FastA Format

The official FastA documentation can be found here

FastA format is the most basic format for reporting a sequence and is accepted by almost all sequence analysis program. It only contains a sequence name, a description of the sequence (metadata, sequencer info, annotations, etc.), and the sequence itself – it can be either nucleic acids or amino acids as long as it adheres to the format.

Each sequence consists of at least two lines:

  1. The first is the sequence header, which always starts with a ‘>’
    • Everything from the beginning ‘>’ to the first whitespace is considered the sequence identifier.
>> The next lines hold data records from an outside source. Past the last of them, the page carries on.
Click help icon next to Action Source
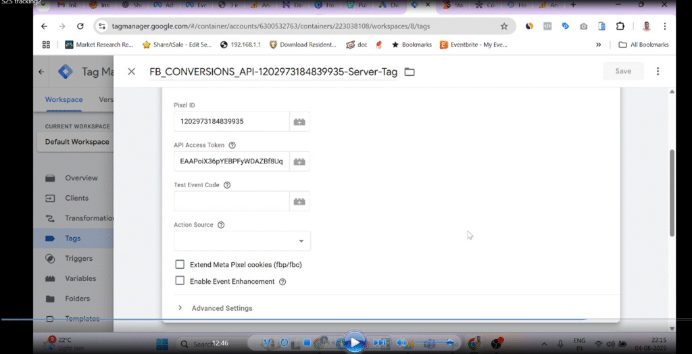Image resolution: width=692 pixels, height=354 pixels. [x=221, y=225]
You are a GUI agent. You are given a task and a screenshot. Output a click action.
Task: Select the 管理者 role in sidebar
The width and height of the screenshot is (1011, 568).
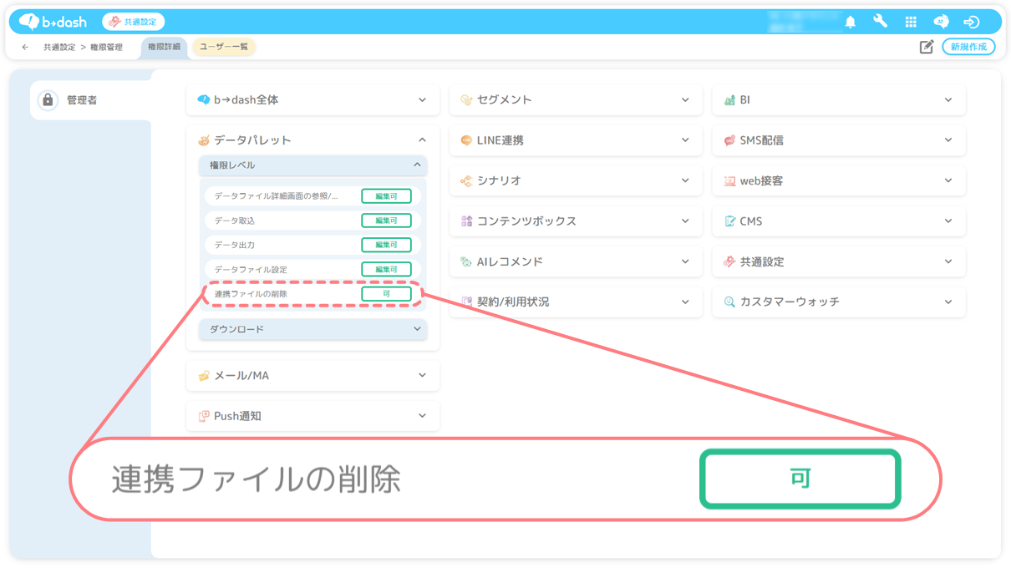pos(82,100)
Everything after that is considered the sequence description (this can be metadata, machine serial number, read orientation, etc.)
  2. The sequence itself
    • Note that the sequence can span multiple lines, depending on the length of the sequence.

Software that use FastA format

In most case throughout this workshop you will encounter this format when using a reference sequence. DB query tools like blast and multiple-sequence alignment algorithms accept only FastA format. Also, when you download reference genomes they are delivered in this format.

How are these files generated?

  • Some older NGS sequencers report sequences in this format. Sanger sequencing also delivers in this format.
  • Most sequence databases store sequences in FastA format which is available for download.
  • FastA can also generated from a FastQ file.

Let’s grab one!

Generally you will download a reference genome. You can find it here: ftp://ftp.wormbase.org/pub/wormbase/species/c_elegans/sequence/genomic/c_elegans.WS236.genomic.fa.gz

Download it onto the cluster in a new folder in your scratch called file_formats. Unzip this and look at the size. What command would you use to open it?